La seguridad material, viajes, experiencias extraordinarias y ricas, incluso los hijos, son parte del camino del matrimonio, pero la tarea inaplazable es la incesante búsqueda de la salvación mutua. De ese amor esponsal procederán como fruto los hijos y la caridad al prójimo.

El sacramento del matrimonio es hoy una antorcha que alumbra en la oscuridad del amor. Esto es más que una idea piadosa, si lo pensamos, ante la huida de la sociedad actual a la responsabilidad en casi todos los estratos de la vida, el comprometerse de esta manera es motivo de esperanza.
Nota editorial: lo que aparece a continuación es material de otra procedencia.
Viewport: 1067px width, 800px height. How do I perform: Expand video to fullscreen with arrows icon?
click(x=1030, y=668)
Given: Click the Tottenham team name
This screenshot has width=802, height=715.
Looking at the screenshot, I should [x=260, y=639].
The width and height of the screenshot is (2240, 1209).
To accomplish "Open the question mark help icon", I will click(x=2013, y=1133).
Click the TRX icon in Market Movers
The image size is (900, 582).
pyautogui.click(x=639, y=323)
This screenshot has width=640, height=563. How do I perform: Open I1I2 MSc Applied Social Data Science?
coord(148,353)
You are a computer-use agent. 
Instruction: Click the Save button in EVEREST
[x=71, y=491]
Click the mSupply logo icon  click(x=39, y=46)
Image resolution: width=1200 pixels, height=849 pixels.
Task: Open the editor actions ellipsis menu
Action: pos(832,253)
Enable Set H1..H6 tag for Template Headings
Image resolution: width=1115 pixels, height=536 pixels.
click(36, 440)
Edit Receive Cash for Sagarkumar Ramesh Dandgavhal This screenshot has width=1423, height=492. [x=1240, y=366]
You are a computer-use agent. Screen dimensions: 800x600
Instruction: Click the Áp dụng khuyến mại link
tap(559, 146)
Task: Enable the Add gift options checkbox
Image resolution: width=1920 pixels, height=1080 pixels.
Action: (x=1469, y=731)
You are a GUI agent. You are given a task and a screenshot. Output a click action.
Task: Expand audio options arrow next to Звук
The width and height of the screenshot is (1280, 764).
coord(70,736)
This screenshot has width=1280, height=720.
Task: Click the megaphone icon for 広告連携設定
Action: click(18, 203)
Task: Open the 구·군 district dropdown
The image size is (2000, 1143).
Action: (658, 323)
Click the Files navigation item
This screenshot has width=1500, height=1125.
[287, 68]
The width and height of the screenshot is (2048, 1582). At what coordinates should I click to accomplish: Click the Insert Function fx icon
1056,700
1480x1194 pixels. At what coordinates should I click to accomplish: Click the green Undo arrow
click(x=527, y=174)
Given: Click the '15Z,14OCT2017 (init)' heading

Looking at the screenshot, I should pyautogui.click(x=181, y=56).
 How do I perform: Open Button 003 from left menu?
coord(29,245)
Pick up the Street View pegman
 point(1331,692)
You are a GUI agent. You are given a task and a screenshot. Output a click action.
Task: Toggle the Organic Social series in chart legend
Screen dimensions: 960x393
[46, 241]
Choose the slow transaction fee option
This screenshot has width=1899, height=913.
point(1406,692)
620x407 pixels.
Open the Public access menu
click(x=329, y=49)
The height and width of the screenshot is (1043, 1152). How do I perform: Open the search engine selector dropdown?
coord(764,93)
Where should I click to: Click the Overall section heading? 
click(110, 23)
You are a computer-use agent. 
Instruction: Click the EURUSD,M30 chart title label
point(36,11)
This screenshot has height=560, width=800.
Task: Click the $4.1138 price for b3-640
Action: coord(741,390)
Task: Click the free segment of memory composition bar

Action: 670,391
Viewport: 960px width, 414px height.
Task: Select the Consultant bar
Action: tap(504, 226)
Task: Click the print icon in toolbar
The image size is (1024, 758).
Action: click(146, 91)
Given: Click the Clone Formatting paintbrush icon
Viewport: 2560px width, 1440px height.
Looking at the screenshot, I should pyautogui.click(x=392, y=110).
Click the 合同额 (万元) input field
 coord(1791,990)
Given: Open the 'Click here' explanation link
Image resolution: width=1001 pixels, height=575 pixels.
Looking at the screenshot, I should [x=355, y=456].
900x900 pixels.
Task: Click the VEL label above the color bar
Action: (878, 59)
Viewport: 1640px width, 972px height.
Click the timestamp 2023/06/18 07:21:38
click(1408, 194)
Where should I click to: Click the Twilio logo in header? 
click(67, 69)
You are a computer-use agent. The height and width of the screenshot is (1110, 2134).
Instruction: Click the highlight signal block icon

Al emanciparse poco a poco de lo religioso como vestido de antaño y pasado de moda, el hombre se empobrece y en cierta medida estropea su diálogo y capacidad de empatía. Mutila en él todo aquello que genere abnegación, rutina, responsabilidad.

La ausencia de feligreses a la Eucaristía dominical tras la reapertura de templos no refleja precisamente el miedo al contagio por la pandemia, sino un signo de un abandono silencioso por parte de los cristianos a su Fe.

¿Estamos viviendo otra era en el aspecto religioso? ¿Acaso pusimos a Dios en cuarentena? ¿La Iglesia permanecerá estática? ¿Habrá algo más que propagandas para volver a los templos?